El joven maestro tenía solo 14 años más que el pupilo y una historia familiar que lo sumió en la orfandad de afectos, pero en un viaje por Francia dio con Emilio, el texto de Rousseau que cambió su vida… y no solo la de él.
Carreño, que luego decidió llamarse Simón Rodríguez, sugirió a España un cambio de modelo educativo. Lo que le negó la Corona se lo concedió aquel niño: atención. Maestro y alumno congeniaron porque el método del primero concordaba con la expectativa vital del segundo.
Rodríguez no abrumaba al pequeño tocayo con largos textos sino que le mostró la naturaleza en excursiones y juegos, al punto de que el muchacho diría que el mentor «enseñaba divirtiendo». Simoncito aprendió a nadar, a montar a caballo y a enlazar.

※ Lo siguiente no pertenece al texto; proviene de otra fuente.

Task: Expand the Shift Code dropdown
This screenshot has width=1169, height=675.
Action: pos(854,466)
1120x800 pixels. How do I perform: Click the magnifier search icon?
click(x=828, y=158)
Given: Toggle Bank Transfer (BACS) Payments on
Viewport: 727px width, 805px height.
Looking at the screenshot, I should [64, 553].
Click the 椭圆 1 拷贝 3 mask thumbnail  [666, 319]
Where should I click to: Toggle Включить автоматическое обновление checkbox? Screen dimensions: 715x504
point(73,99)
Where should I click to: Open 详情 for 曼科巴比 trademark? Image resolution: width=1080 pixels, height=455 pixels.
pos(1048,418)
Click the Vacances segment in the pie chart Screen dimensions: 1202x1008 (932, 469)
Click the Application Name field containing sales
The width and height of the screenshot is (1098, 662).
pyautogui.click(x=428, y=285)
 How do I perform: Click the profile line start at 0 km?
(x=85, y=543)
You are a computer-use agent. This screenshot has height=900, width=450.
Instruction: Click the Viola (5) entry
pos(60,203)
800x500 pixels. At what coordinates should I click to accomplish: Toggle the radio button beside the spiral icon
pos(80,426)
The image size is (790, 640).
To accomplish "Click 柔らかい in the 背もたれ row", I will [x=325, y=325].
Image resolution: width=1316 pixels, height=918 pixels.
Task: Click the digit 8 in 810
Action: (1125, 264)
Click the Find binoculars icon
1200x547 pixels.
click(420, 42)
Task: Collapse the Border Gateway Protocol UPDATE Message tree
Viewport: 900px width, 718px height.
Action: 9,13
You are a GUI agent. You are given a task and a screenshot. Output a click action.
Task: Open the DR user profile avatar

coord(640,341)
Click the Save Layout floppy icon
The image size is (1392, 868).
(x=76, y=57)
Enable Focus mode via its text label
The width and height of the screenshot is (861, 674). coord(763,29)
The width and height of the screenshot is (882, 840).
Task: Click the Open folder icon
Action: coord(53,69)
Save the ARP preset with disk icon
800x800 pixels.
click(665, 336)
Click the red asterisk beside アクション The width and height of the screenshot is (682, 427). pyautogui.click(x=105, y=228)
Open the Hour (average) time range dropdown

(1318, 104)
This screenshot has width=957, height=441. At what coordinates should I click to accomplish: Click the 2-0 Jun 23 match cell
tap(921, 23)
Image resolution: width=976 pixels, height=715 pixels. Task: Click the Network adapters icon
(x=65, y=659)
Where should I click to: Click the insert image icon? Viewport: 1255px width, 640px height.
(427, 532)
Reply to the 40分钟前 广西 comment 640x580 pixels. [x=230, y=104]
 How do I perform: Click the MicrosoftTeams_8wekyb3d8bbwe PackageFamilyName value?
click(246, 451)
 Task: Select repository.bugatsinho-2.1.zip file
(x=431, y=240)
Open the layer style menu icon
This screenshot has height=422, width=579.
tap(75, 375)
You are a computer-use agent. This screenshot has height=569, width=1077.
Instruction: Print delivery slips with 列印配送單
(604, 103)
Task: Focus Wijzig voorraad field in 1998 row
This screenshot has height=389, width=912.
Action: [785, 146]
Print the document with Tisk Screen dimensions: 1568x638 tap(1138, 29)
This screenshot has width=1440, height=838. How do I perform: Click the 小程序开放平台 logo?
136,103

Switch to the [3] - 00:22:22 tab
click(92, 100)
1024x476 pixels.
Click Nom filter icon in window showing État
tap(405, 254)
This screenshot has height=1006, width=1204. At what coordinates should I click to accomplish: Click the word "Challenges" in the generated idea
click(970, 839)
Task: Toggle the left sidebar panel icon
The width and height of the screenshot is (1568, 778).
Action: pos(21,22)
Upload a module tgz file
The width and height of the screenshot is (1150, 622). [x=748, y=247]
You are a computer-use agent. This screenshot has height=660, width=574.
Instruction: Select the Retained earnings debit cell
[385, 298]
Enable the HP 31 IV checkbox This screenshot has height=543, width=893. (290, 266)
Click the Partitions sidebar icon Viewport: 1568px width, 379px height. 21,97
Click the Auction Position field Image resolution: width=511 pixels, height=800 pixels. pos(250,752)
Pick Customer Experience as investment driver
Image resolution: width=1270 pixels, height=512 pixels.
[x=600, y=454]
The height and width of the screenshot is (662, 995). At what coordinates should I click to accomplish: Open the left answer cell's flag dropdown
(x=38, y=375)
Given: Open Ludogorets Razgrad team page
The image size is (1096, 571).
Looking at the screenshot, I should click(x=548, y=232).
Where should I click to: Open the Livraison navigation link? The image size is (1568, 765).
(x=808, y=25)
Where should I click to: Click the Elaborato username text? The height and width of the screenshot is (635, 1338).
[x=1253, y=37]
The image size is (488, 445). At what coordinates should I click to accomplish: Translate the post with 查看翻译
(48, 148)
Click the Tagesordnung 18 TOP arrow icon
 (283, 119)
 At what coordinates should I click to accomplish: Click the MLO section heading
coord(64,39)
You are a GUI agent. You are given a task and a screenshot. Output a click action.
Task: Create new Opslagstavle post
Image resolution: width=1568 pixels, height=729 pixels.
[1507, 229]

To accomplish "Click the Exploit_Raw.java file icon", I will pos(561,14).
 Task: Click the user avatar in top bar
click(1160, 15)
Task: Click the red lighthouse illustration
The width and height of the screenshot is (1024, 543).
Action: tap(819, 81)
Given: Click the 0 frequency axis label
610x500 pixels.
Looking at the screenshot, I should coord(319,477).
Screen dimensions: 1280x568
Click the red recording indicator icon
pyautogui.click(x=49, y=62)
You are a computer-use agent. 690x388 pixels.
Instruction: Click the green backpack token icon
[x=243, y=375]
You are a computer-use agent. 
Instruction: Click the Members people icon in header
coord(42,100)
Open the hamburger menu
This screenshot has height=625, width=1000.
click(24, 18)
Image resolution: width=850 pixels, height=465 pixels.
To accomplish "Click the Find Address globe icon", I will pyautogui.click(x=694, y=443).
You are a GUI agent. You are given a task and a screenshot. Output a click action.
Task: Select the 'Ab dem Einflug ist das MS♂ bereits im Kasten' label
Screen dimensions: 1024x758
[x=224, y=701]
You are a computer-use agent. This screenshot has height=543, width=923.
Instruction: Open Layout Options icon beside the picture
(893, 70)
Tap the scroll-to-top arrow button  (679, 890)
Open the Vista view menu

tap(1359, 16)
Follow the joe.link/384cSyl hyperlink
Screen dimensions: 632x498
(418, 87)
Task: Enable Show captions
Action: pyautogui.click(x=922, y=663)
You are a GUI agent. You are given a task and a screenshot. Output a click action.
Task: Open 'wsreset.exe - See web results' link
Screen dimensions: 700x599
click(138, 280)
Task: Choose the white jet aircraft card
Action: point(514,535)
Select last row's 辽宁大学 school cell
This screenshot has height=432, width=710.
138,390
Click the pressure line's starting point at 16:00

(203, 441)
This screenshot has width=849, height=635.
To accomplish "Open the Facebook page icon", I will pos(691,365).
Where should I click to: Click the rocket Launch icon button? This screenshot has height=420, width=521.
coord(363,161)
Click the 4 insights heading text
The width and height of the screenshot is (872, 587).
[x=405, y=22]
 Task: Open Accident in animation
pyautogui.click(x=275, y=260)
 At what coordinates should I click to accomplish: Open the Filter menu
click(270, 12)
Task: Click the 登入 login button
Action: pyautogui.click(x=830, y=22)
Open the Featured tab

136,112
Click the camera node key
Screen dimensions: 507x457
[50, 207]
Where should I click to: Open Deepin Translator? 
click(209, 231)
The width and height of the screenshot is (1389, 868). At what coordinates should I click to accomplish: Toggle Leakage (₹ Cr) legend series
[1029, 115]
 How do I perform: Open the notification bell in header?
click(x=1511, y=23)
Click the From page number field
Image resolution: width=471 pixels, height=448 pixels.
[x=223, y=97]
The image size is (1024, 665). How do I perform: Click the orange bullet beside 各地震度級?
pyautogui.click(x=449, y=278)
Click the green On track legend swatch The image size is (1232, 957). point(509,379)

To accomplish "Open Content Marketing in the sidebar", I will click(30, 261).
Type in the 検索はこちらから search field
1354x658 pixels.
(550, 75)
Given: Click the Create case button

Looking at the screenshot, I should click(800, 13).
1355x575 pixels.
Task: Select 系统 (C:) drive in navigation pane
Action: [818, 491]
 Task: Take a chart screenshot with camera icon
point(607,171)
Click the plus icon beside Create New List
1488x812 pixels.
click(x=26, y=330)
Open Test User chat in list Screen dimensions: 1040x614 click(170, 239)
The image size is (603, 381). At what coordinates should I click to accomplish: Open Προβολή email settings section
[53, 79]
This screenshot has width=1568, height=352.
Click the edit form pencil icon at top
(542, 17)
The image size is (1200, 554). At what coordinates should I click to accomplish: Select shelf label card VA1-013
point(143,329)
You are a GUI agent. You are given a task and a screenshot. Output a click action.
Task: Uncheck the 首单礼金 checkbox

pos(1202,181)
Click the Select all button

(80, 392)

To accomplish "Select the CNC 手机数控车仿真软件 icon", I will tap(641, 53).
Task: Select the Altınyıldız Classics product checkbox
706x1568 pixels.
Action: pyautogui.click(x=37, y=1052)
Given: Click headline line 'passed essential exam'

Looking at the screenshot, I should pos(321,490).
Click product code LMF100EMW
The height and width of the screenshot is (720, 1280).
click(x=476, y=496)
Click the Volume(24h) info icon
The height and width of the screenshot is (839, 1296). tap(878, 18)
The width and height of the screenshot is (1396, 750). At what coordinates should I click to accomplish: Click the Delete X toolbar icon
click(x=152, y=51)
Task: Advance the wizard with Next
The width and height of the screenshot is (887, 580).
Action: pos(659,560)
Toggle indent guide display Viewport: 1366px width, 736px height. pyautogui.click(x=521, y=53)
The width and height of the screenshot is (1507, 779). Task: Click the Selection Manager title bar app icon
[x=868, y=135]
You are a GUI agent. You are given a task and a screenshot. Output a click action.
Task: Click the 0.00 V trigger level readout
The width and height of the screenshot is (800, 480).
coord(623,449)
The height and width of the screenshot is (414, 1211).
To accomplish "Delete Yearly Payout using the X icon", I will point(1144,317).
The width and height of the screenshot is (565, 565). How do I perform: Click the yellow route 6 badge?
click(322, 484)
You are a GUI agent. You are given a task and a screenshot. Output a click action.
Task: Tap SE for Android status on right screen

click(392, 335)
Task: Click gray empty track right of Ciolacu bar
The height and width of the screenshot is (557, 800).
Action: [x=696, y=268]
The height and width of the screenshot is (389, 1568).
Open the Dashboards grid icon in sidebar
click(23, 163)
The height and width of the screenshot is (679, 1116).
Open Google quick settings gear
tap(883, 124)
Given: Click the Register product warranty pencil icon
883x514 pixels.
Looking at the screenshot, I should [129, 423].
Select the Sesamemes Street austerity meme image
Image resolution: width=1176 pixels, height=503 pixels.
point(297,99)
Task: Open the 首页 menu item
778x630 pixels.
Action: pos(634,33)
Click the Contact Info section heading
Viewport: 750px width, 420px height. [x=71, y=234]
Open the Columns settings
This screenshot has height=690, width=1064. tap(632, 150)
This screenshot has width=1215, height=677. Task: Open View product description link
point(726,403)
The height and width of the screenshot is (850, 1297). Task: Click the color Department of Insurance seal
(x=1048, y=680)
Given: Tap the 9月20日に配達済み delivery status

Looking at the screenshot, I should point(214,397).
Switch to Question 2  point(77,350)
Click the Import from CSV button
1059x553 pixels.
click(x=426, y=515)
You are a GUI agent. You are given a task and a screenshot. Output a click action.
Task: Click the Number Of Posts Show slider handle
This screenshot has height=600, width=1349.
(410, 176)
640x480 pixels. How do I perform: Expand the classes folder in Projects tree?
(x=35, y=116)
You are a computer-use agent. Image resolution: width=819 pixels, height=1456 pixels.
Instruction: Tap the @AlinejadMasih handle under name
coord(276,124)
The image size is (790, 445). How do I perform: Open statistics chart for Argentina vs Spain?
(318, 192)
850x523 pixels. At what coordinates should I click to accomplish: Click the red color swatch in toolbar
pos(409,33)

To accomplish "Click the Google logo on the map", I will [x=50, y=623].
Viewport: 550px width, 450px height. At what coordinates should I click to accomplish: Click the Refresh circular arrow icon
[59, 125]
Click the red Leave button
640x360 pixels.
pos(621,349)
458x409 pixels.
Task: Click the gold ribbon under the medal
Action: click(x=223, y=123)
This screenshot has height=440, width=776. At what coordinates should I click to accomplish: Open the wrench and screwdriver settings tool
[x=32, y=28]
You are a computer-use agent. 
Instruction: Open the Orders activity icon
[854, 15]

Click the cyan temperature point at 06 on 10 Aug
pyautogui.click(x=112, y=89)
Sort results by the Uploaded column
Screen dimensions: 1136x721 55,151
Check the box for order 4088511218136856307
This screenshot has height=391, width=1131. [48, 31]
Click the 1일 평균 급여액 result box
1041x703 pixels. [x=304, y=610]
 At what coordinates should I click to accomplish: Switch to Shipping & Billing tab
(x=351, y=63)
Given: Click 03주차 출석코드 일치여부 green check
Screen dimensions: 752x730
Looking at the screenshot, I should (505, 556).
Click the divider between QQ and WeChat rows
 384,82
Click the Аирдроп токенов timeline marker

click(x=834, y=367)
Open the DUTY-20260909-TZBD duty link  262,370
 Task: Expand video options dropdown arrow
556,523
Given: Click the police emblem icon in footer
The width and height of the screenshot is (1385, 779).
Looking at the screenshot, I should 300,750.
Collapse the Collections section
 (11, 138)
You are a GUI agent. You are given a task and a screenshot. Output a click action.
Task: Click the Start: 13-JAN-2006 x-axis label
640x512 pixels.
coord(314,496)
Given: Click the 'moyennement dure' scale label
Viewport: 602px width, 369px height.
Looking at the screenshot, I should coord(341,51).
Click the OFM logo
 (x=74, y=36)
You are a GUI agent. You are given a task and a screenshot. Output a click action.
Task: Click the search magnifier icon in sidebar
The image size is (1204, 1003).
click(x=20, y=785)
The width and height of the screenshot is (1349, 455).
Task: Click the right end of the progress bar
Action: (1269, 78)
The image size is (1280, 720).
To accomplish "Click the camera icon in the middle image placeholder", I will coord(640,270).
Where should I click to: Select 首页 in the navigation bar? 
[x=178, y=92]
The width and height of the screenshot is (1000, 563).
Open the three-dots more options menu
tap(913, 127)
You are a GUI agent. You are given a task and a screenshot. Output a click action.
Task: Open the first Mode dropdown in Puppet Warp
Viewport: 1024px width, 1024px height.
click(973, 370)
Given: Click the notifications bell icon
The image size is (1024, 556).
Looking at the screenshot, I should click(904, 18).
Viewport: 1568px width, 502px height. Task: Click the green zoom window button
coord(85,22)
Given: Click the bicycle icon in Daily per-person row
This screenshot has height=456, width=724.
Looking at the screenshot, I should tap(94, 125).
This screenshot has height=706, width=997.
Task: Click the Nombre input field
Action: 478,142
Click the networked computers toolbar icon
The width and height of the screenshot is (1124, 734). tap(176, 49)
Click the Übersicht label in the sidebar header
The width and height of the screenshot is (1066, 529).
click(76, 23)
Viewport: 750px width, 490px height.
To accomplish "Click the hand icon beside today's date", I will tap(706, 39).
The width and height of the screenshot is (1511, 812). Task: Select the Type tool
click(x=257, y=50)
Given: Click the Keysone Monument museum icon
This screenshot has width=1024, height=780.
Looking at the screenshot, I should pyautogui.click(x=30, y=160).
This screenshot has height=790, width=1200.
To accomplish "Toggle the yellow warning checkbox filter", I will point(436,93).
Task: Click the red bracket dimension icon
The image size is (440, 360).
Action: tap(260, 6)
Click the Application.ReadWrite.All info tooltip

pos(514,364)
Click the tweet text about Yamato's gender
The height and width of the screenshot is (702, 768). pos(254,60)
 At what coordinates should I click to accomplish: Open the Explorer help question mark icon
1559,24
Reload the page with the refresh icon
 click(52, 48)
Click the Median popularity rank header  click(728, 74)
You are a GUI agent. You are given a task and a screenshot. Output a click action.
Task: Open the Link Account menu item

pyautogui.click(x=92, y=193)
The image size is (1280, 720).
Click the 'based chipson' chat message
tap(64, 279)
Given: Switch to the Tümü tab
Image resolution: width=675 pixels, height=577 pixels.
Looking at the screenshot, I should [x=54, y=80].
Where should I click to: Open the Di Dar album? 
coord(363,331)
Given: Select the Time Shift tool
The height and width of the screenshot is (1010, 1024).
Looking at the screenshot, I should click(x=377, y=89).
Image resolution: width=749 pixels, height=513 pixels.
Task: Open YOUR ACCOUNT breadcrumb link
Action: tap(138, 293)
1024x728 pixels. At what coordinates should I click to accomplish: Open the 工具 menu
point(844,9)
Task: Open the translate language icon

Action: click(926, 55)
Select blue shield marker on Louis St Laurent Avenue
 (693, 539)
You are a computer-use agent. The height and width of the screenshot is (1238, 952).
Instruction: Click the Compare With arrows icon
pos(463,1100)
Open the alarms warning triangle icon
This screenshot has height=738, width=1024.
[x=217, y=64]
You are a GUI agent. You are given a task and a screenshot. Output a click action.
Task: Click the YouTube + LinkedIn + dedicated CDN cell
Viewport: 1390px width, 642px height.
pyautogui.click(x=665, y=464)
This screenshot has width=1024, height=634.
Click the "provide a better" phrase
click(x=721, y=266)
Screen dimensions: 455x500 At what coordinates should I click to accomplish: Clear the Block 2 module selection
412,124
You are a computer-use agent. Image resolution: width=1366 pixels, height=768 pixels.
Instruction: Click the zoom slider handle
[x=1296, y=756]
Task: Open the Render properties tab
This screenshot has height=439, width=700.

Solo después, el educador le acercó a los clásicos y a principios de la libertad y los derechos.
En 1797 se descubrió en Caracas una conspiración y Rodríguez, involucrado, tuvo que dejar Venezuela. Viajó a Jamaica, donde volvió a cambiar de nombre, para llamarse Samuel Robinson. Alejado su mentor y muerta su madre —desde 1792—, el niño regresó a la custodia de tíos que salieron del «problema» internándolo en las Milicias de los Valles de Aragua, de las que egresó en 1798 como subteniente.
En tanto, después de una estancia en Estados Unidos, Simón Rodríguez va a Francia en 1801. Tres años más tarde se encuentra en París con su discípulo y recorren Europa. Juntos, son testigos en Milán de la coronación de Napoleón Bonaparte como rey de Italia; juntos andan cuando, el 15 de agosto de 1805, Bolívar jura sobre el romano Monte Sacro su compromiso de independencia con Venezuela y América Latina. Luego, se separaron de nuevo.
Para 1823, cuando el vástago es ya el recio tronco de la gloria, el maestro vuelve a América. Enterado del regreso, el guerrero le dice en carta del 19 de enero de 1824, desde la peruana Pativilca: «Usted formó mi corazón para la libertad, para la justicia, para lo grande, para lo hermoso. Yo he seguido por el sendero que usted me señaló. Usted fue mi piloto…». Hacía 18 años que no se abrazaban.
Muerto Bolívar en 1830 y perseguidos sus fieles, el maestro publicó su sólido alegato El Libertador del mediodía de América y sus compañeros de armas, defendidos por un amigo de la causa social, que circuló manuscrito e impreso.
Pasó el tiempo y pasó un cóndor sobre los Andes. El viajero tenaz encaminó su última andadura, en balsa, por el río Guayas, rumbo a El Callao, donde lo acogió Juana Barrientos, una amiga de los años que lo sumó a su viaje a la aldea peruana de San Nicolás de Amotape. Se detuvieron en Paita: Rodríguez se encontró allí con Manuelita Sáenz, cuya energía indomable ya estaba nublada por la enfermedad. ¡Cuánto hablarían, maestro y amada, del gran ausente!
Simón Rodríguez terminó sus días el 28 de febrero de 1854, con 84 años, en Amotape. Dicen que un cura que se hizo su amigo intentó arreglarle el encuentro con Dios:
—Aún tienes tiempo, hijo mío…
—Mi tiempo ha terminado, padre. Me voy con mi discípulo, que ahora es mi maestro.
El cura, que entendió mal, continuó su consejo:
—¡Ya ves, Él viene a tu encuentro!
—¡Él está allí, padre! ¡Me vino a buscar!
—¿Quién? –preguntó el sacerdote.
—¡Bolívar, padre! ¡Es Bolívar que viene por mí!